Miguel Urbano Rodrigues | odiario.info
Traduzione per Resistenze.org a cura del Centro di Cultura e Documentazione Popolare

11/07/2016

Miguel Urbano si concentra in questo testo sulla presente evoluzione dell'America Latina, dalla contestazione al neoliberalismo all'inizio del millennio con l'elezione schiacciante di due populisti con discorsi anti-neoliberali, Lula e Kirchner, alla presidenza del Brasile (2002) e Argentina (2003), fino alla presente fase di recupero di posizioni da parte dell'imperialismo nord-americano.

L'inizio di quella che sembra la fine del presente ciclo di governi progressisti e delle preoccupazioni per il futuro di Cuba e delle FARC-EP, sembra "favorire la restaurazione della controrivoluzione" in America Latina. Ma se il presente panorama richiede realismo nell'analisi della difficile situazione, è ugualmente importante constatare che l'acutizzarsi delle contraddizioni, accelerate dall'inarrestabile avanzamento della crisi strutturale del sistema del capitale, rende necessario che il movimento operaio e sindacale e i rivoluzionari chiariscano le loro posizioni e rompano con le influenze ideologiche estranee agli interessi di classe.

Miguel Urbano conclude: "Mi piacerebbe essere ottimista, ma la situazione attuale in America Latina mi impone il dovere di esser realista".



America Latina, o Amérique Latine, sono espressioni geografico-storiche relativamente recenti.

Queste parole furono utilizzate per la prima volta nel 1836 da un francese, Michel Chevalier e volgarizzate da Napoleone III quando invase e occupò il Messico nel 1861. L'obiettivo dell'imperatore fu quello di eliminare i popoli d'America che parlavano inglese.

Ma l'espressione è ingannevole. Con una superficie di 21.070.000 km2 e una popolazione di circa 620 milioni di persone, l'America Latina è un insieme eterogeneo di paesi.

Di comune questi hanno solamente il fatto che parlano idiomi latini - ufficiali solo in alcuni di essi - e quello di essere stati colonizzati e sfruttati da potenze europee e essere stati sottomessi, a partire dalla prima guerra mondiale, alla dominazione imperiale degli Stati Uniti.

Diversità

La composizione etnica di questi paesi è estremamente diversificata.

> _BLOCCO DATI_:
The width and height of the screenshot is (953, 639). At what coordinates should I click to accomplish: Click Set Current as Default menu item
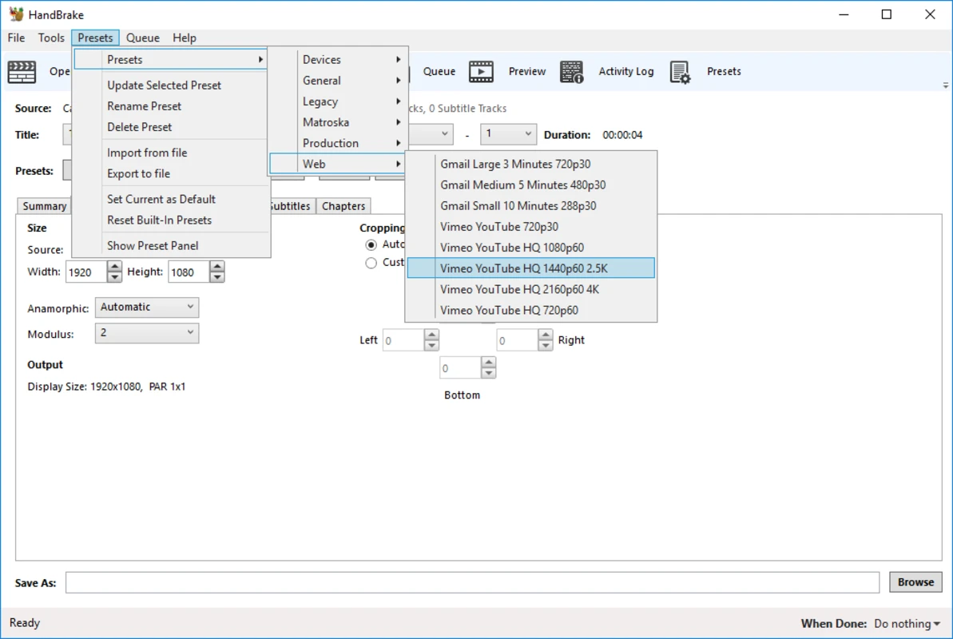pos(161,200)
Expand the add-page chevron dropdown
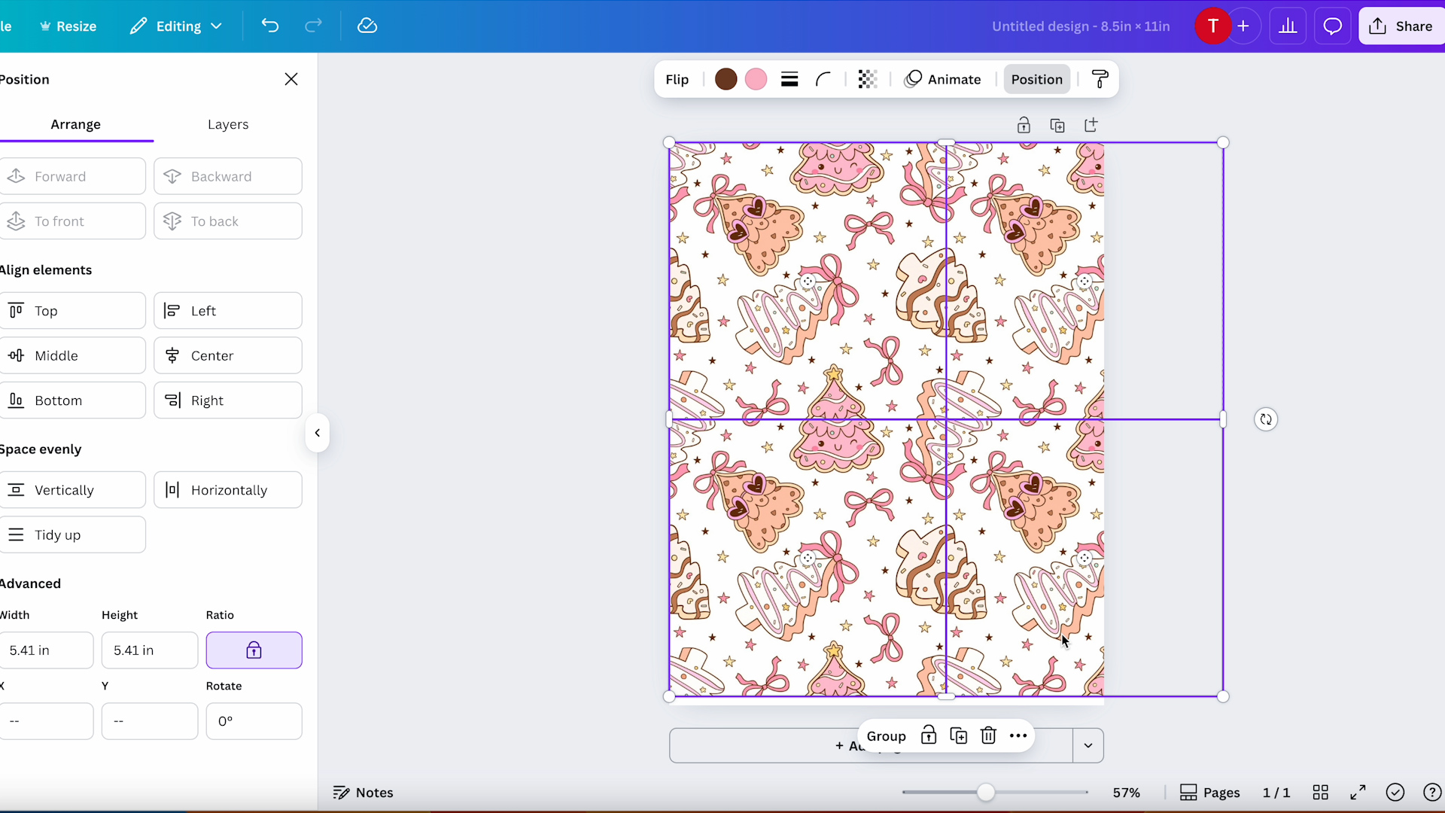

> _REQUISITI DEL COMPITO_: Per favore, indica in quale anno e da chi fu usata per la prima volta l'espressione "America Latina", secondo il testo sull'America Latina.

> _RISPOSTA ATTESA_: Fu usata per la prima volta nel 1836 dal francese Michel Chevalier.